Towards interpretable AI in personalized medicine through a radiological-biological radiomics dictionary linking semantic Lung-RADS and imaging radiomics features.
Authors
Affiliations (5)
Affiliations (5)
- Technological Virtual Collaboration (TECVICO Corp.), Vancouver, BC, Canada; NAIRG, Department of Neuroscience, Hamadan University of Medical Sciences, Hamadan, Iran.
- Department of Radiology, School of Paramedical Sciences, Guilan University of Medical Sciences, Rasht, Iran.
- Technological Virtual Collaboration (TECVICO Corp.), Vancouver, BC, Canada.

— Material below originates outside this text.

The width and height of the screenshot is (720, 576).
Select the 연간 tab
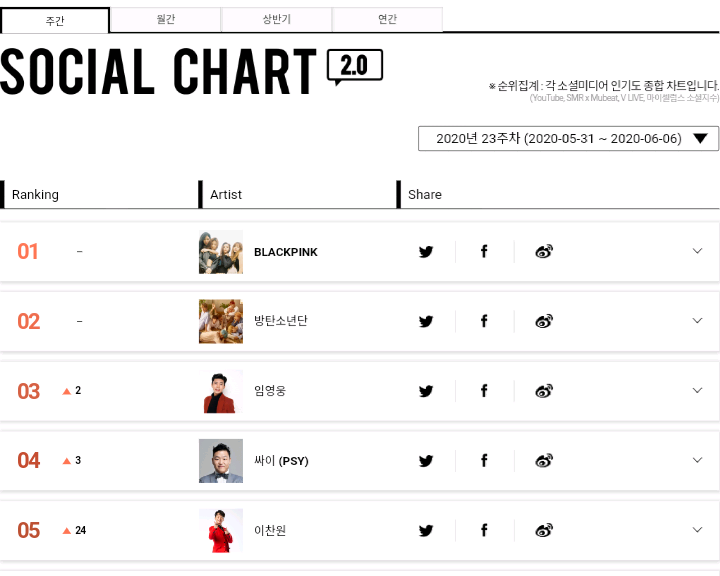click(x=387, y=20)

- Department of Basic and Translation Research, BC Cancer Research Institute, Vancouver, BC, Canada; Department of Radiology, University of British Columbia, Vancouver, BC, Canada.

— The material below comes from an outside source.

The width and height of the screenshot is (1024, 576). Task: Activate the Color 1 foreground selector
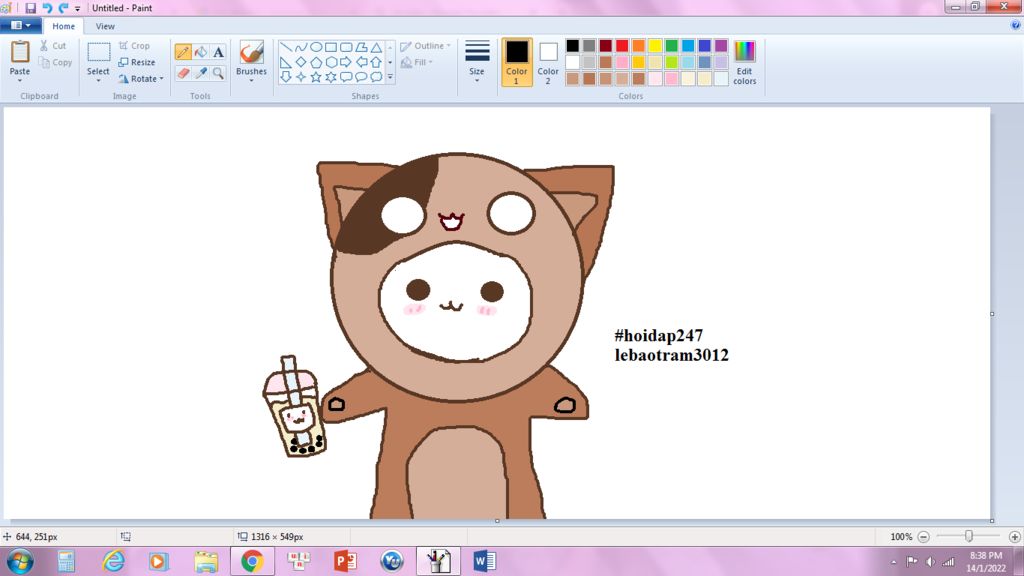(517, 62)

- Technological Virtual Collaboration (TECVICO Corp.), Vancouver, BC, Canada; Department of Basic and Translation Research, BC Cancer Research Institute, Vancouver, BC, Canada; Department of Radiology, University of British Columbia, Vancouver, BC, Canada. Electronic address: [email protected].
Abstract
Lung cancer remains the leading cause of cancer-related mortality worldwide, with survival largely dependent on early detection. Standard-dose computed tomography (CT) screening, guided by the Lung Imaging Reporting and Data System (Lung-RADS), provides standardized criteria for nodule evaluation. However, interpretation is limited by inter-reader variability and reliance on qualitative descriptors. Radiomics offers quantitative biomarkers but faces challenges of clinical interpretability. In this work, we introduce a radiological-biological dictionary of radiomic features (RFs) that aligns quantitative metrics with Lung-RADS semantic categories, thereby bridging computational and clinical reasoning. We developed a clinically informed dictionary translating Lung-RADS semantic features into RFs through literature curation and expert review. As a proof-of-concept, imaging and clinical data from 977 patients across 12 collections in The Cancer Imaging Archive (TCIA) were analyzed. Following preprocessing and manual segmentation, 110 RFs per nodule were extracted using PyRadiomics in compliance with the Image Biomarker Standardization Initiative (IBSI). A semi-supervised learning (SSL) framework incorporating 499 labeled and 478 unlabeled cases was employed to enhance model generalizability. Seven feature selection techniques and ten interpretable classification models were evaluated. SHapley Additive exPlanations (SHAP) analysis was used to assess correspondence between feature importance and Lung-RADS descriptors. A clinically informed dictionary was developed through literature curation, translating ten Lung-RADS semantic features into corresponding RFs (4-24 RFs per descriptor), and was validated by eight expert reviewers. The best SSL pipeline (ANOVA + support vector machine) achieved a mean validation accuracy of 0.79 ± 0.13. SHAP identifies key radiomic proxies corresponding to Lung-RADS descriptors (e.g., attenuation, margin irregularity, spiculation), which confirmed our dictionary approach. The proposed dictionary provides an interpretable framework linking radiomics and Lung-RADS semantics, advancing explainable artificial intelligence for CT-based lung cancer screening.